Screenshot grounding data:
Content starts

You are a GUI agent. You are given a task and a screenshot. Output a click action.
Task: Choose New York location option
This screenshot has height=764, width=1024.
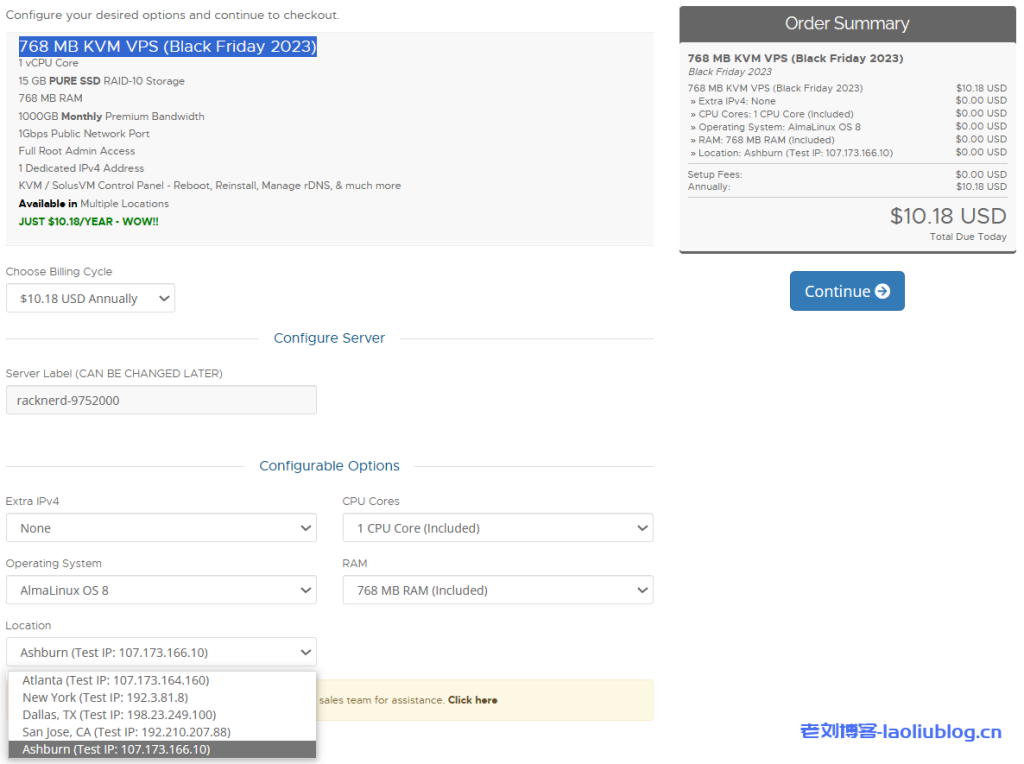[x=105, y=697]
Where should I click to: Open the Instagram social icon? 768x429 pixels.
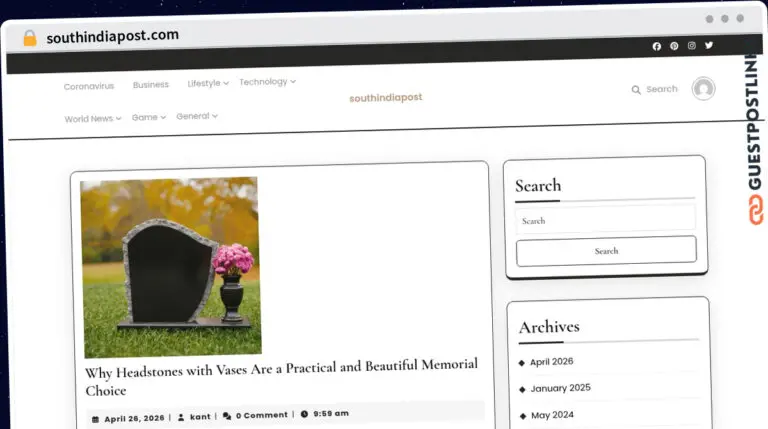click(692, 46)
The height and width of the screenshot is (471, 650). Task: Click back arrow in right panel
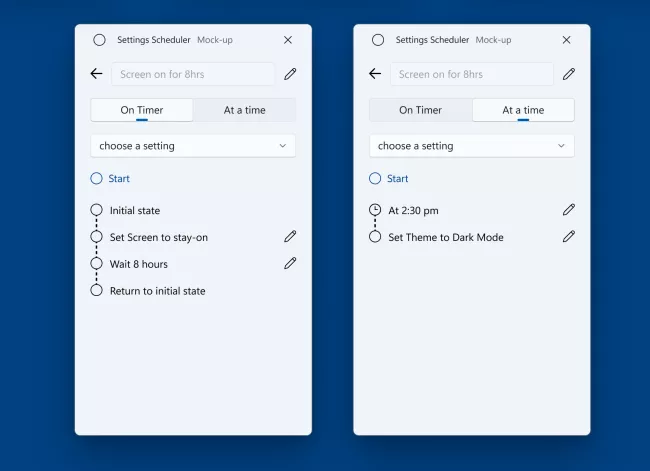tap(375, 74)
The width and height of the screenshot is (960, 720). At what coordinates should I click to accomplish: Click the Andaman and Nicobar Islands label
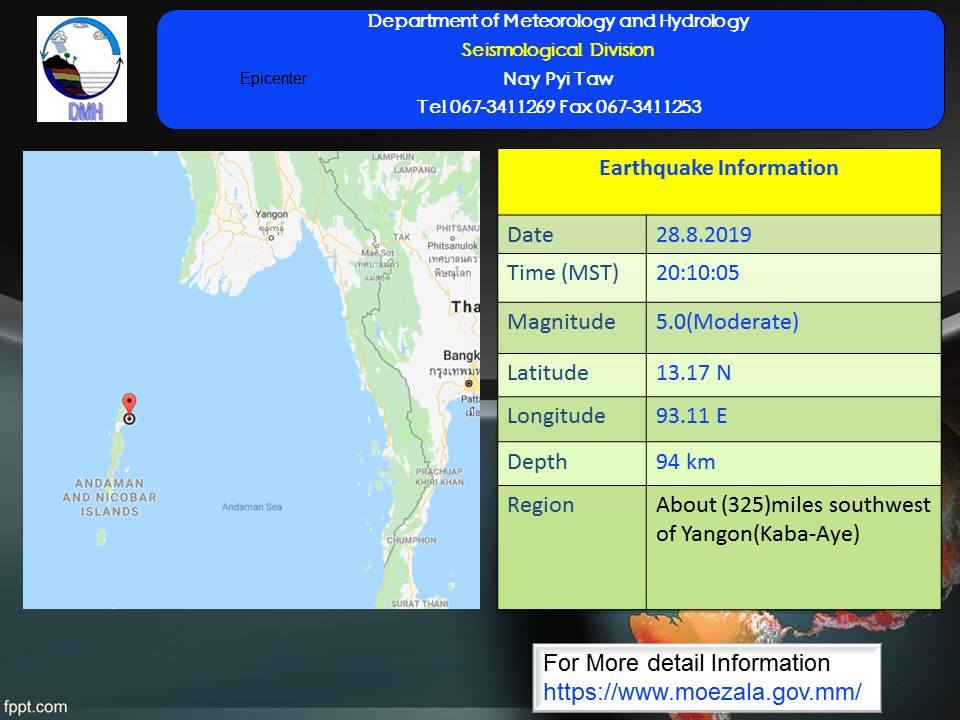point(109,497)
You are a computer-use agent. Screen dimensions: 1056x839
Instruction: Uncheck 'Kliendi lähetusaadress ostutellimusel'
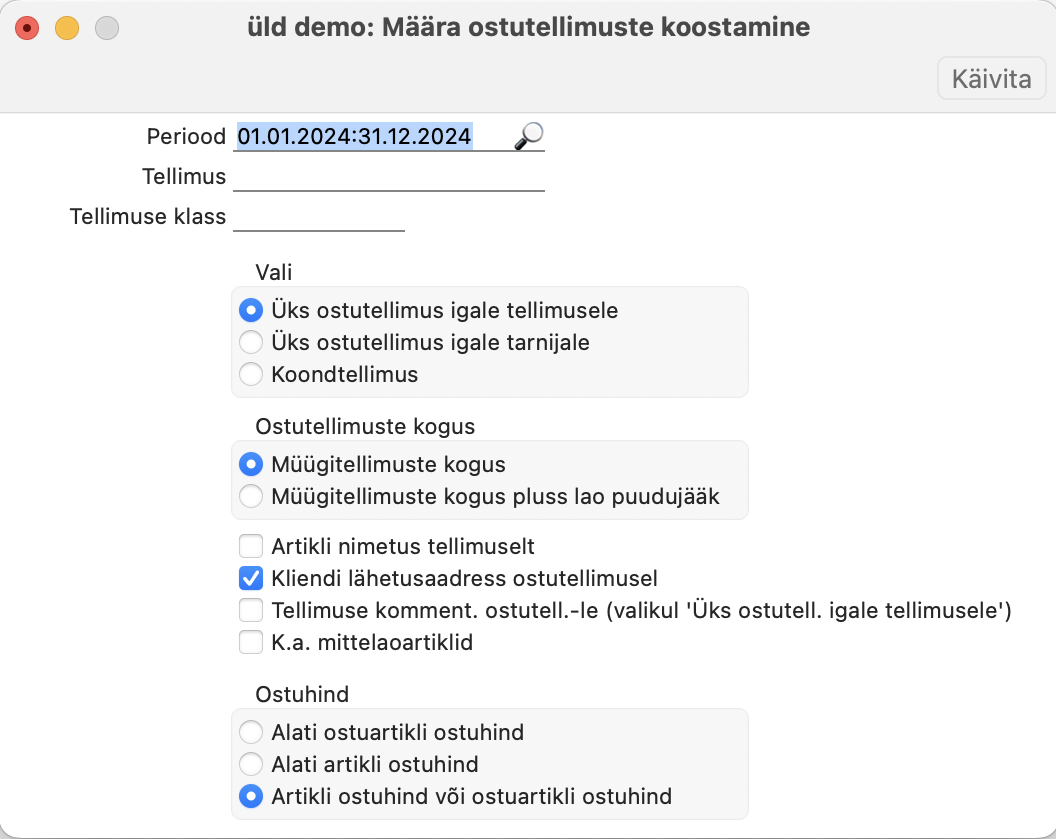point(251,578)
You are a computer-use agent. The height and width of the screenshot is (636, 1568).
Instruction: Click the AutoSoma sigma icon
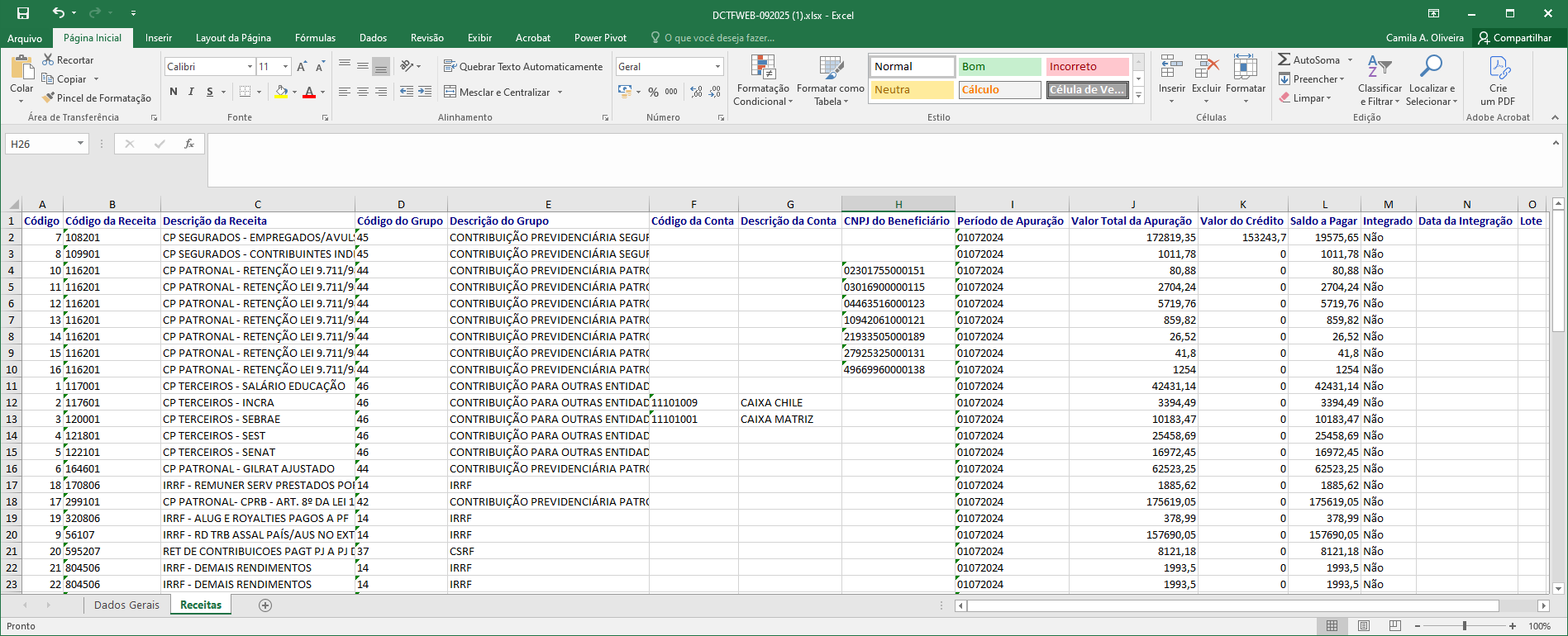(x=1284, y=59)
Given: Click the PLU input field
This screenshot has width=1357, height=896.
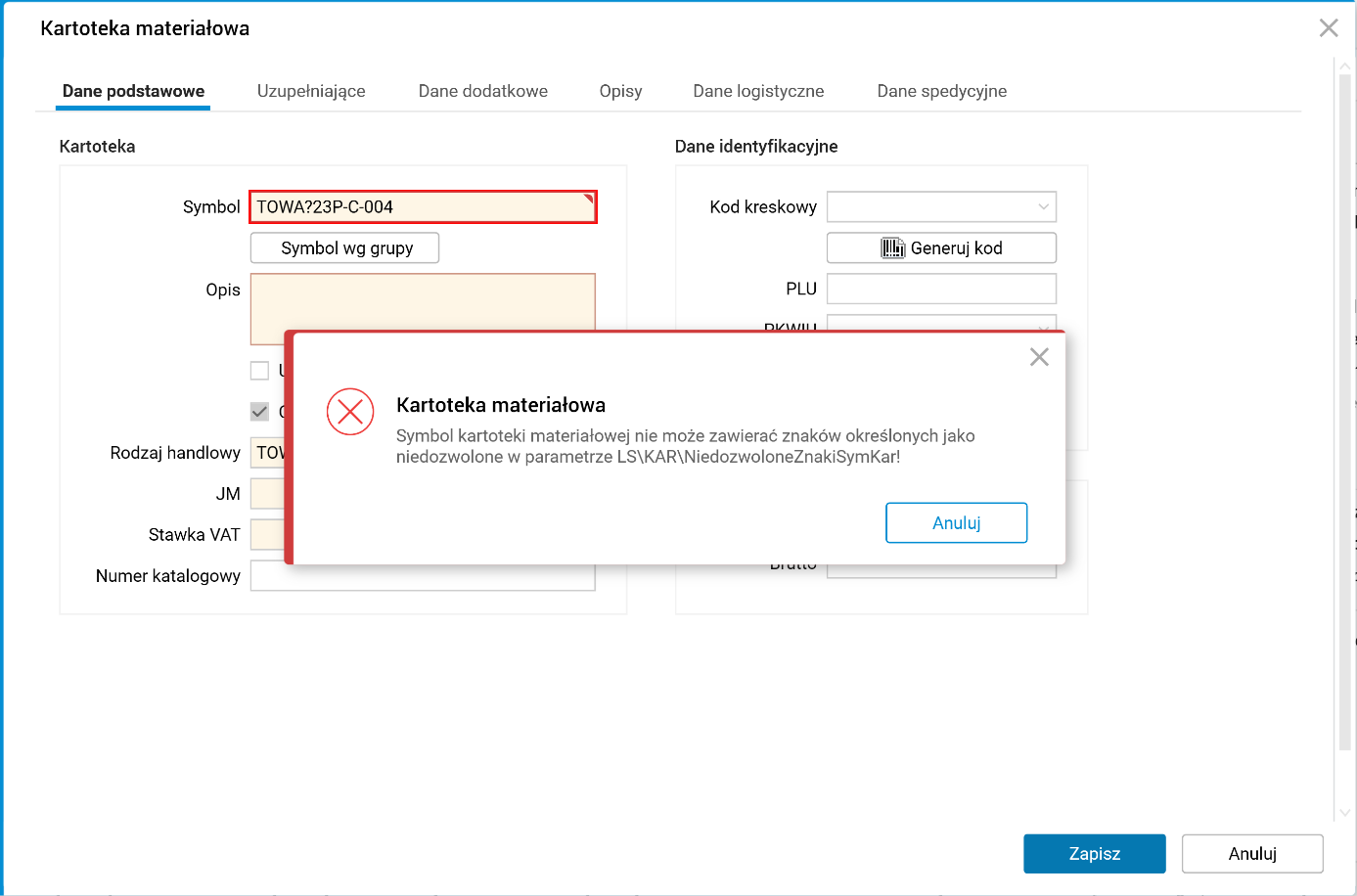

Content ends

• **PROBLEM DESCRIPTION**:
Above are the records; report each line in them that includes the word "computer".

• **THE COMPLETED TASK**:
You are a computer-use agent. Screen dimensions: 1056x839
You are a computer-use agent. The height and width of the screenshot is (636, 1568).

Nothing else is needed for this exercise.